Of course, I'm keeping my one umbrella test that interacts with the real filesystem. The decisioning part of the program is covered by poncho tests. With an interface like this, I can write property-based tests for my program, asserting things like "I never try to write a file in a directory that doesn't exist" and "the output filename always matches the input filename."
As a major bonus, error handling becomes more modular. If, on trying to copy the second file, it isn't found or isn't valid, the second write instruction is replaced with an "error" instruction. Before any instructions are carried out, the program checks for "error" anywhere in the list (code). If found, stop before carrying out any real action. This way, validations aren't separated in code from the operations they apply to, and yet all validations happen before operations are carried out. Real stuff happens only when all instructions are possible (as far as the program can tell). It's close to atomic.
There are limitations to this straightforward approach to isolating decisions from side-effects. It works for this program because it can gather all the input, produce all the output, and hold all of it in memory at the same time. For a more general approach to this same goal, see Functional Programming in Scala.

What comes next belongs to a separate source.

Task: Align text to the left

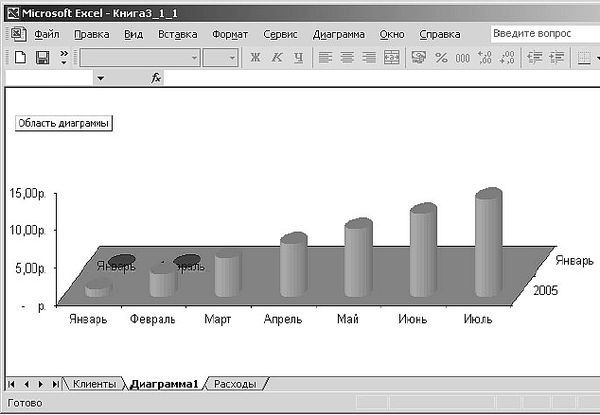Action: point(325,58)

Moving all the "what does the world around me look like?" side effects to the beginning of the program, and all the "change the world around me!" side effects to the end of the program, we achieve maximum testability of program logic. And minimum convolution. And separation of concerns: one module makes the decisions, another one carries them out. Consider this possibility the next time you find yourself in testing pain.
The code that inspired this approach is in my microlib repository.

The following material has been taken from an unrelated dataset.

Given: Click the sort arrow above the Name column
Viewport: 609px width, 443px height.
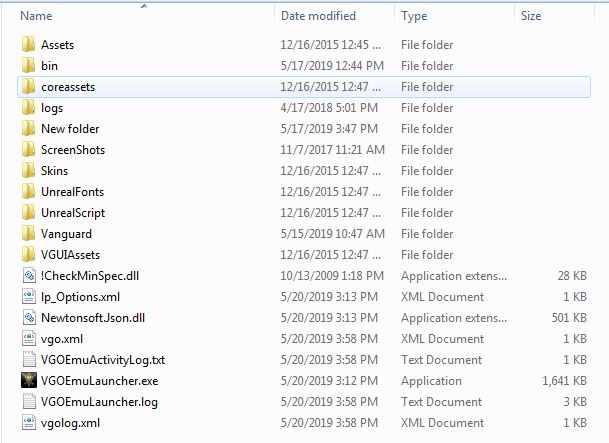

Umbrella test (integration)
Poncho tests (around the decisioning module) (I only wrote a few. It's still a play project right now.)
Code under test (decisioning module)
Instruction carrying-out part
Diagrams made with Monodraw. Wanted to paste them in as ASCII instead of screenshots, but that'd be crap on mobile.
 This is Clojure, so I put the "contents of each file" in a delay. Files whose contents are not needed are never opened.
 I haven't written property tests, because time.